Мы все более или менее регулярно исповедуемся, значит, какие-то грехи в любом случае за собой сознаем. Но одно дело грехи сознавать, и совсем другое считать себя грешником, достойным всяческого осуждения. И получается посему, что каемся, признаемся в непохвальных делах, словах, помышлениях и при этом все время некую оговорку допускаем: «конечно, согрешил, но…». Продолжений может быть очень много: «…но это случайно», «…но вообще со мной такого не бывает», «…но по сути это не грех даже», «…но сам прекрасно знаю, что поступать так нельзя» и т.д. и т.п.
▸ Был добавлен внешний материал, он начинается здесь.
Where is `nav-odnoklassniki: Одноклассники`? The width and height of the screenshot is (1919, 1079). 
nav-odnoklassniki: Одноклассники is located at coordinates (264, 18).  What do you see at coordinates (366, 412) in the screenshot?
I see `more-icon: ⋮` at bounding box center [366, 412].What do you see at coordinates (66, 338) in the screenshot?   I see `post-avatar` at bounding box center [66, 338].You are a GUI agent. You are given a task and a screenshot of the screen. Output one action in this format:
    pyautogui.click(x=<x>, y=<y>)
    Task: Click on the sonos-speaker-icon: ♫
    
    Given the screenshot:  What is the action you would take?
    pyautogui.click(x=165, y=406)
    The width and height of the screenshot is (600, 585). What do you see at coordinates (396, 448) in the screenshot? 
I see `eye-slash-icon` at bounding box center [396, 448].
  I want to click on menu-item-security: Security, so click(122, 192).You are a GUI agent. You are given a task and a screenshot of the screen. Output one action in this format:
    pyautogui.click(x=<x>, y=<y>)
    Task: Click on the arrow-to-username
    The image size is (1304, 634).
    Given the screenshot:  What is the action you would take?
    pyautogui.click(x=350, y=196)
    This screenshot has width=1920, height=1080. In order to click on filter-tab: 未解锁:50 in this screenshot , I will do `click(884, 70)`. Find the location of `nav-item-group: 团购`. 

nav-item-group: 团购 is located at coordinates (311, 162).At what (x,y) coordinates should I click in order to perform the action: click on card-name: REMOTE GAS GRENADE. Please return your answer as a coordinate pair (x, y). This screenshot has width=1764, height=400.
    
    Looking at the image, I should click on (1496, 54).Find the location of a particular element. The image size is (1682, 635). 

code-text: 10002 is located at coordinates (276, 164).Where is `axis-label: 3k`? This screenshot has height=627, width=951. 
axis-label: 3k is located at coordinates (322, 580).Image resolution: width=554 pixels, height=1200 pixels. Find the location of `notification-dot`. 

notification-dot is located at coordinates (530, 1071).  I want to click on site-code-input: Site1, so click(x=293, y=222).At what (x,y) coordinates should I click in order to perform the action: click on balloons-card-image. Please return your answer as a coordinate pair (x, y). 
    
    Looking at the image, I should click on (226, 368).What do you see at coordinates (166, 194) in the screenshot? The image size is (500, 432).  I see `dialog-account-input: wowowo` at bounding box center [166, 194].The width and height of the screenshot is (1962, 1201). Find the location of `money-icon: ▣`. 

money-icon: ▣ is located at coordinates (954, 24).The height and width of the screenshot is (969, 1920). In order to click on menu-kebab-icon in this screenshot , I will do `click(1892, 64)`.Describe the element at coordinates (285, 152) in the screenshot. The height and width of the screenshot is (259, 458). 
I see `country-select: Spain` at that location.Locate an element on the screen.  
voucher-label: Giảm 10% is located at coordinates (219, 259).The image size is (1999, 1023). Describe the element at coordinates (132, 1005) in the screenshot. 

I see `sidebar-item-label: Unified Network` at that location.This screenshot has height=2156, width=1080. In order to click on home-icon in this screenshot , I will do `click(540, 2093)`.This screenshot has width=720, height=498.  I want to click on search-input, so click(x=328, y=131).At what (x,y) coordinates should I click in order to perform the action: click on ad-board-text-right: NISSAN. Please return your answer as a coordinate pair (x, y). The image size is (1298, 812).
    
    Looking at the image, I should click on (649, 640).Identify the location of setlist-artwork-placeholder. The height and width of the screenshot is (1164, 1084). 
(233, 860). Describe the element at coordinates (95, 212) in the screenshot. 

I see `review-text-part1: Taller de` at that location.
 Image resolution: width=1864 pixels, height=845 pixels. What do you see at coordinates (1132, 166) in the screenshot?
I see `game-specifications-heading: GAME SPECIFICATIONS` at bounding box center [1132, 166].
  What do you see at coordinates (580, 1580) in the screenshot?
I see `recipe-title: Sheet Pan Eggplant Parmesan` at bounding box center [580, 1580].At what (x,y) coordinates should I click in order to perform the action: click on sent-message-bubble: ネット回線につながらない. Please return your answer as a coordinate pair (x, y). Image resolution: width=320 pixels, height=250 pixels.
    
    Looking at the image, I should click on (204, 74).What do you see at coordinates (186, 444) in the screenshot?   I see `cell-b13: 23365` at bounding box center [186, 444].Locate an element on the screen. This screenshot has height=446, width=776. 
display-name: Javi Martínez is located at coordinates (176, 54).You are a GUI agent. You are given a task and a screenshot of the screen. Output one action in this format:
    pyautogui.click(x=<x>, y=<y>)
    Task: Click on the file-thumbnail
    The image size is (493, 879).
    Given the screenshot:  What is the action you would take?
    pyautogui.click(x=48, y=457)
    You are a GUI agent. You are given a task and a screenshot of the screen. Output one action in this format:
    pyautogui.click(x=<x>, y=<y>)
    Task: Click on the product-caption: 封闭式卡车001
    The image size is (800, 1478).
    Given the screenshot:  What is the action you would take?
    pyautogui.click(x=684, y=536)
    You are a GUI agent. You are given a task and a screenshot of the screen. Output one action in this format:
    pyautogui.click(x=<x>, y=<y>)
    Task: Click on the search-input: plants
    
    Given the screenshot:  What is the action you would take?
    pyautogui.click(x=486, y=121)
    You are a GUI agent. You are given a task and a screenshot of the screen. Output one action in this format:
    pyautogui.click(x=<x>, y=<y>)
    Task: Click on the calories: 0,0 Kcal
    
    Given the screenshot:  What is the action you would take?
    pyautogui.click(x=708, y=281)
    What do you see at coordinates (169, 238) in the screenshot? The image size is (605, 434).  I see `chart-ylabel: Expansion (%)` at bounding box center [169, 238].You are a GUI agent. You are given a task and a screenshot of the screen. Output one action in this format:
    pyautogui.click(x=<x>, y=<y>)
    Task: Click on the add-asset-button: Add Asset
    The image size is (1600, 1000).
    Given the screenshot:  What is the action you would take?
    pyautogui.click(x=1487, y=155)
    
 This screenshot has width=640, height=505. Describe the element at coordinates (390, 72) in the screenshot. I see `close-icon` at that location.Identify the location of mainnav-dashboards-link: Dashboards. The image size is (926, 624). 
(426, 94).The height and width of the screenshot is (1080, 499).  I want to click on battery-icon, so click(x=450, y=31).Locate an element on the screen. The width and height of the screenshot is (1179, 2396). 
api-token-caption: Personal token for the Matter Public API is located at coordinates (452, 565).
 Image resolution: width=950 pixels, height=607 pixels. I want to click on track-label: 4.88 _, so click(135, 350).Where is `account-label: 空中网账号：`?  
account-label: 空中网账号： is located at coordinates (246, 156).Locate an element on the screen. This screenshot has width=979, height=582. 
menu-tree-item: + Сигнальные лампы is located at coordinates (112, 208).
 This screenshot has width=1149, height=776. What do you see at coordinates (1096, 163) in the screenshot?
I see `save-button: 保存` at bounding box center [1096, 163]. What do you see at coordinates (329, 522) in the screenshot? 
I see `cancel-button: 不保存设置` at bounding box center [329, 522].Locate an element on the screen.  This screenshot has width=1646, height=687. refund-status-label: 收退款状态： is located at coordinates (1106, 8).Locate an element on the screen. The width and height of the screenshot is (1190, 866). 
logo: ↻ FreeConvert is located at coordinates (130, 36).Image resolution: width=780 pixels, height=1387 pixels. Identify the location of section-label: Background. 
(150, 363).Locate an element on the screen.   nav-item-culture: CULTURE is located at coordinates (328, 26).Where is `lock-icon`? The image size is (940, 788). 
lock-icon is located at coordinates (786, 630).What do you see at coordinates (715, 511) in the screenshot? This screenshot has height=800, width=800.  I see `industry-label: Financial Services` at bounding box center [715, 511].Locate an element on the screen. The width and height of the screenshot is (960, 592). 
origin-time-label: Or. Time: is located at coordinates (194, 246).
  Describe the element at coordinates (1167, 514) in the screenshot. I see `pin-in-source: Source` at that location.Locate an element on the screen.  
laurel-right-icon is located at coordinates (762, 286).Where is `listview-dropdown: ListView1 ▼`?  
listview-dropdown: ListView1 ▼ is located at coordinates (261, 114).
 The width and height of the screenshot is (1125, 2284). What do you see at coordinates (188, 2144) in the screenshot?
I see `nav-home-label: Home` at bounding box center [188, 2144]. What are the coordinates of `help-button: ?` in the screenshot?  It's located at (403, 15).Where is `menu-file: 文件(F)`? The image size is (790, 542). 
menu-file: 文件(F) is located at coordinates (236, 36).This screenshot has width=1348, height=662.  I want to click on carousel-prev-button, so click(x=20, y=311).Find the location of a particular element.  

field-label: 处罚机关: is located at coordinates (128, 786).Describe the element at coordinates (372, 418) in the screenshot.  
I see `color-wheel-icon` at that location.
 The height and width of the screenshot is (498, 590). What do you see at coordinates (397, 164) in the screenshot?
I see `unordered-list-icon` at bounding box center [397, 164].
Молитва, которой такие «но» сопутствуют — в момент совершения ее или же просто по факту наличия их в нашем сознании — вряд ли может принести подлинное утешение. Закон духовной жизни таков: если ты обвиняешь себя пред Богом, обвиняешь без жалости и компромиссов, Он Сам оправдает тебя. Если же, не дожидаясь Его оправдания, оправдываешь себя сам, то пребудешь осужденным…

…Две такие простые, но не просто дающиеся вещи — хранение уст взамен празднословия и самоукорение взамен самооправдания. Стоит потрудиться ради их стяжания постом, и плод не замедлит явиться.

Плод — в виде молитвы, в которой нет-нет, да проскользнет искорка живого, сердечного чувства к Богу. Нет-нет, да прольется слеза — вначале горькая, а потом радостотворная, то есть радость душе творящая. И искорки и слезы эти покажутся такими дорогими, такими драгоценными, что не захочется в свою жизнь снова впускать то, что первые угасит, а вторые иссушит: ни празднословие, ни самооправдание, ни вообще что бы то ни было, спасению нашему вредящее.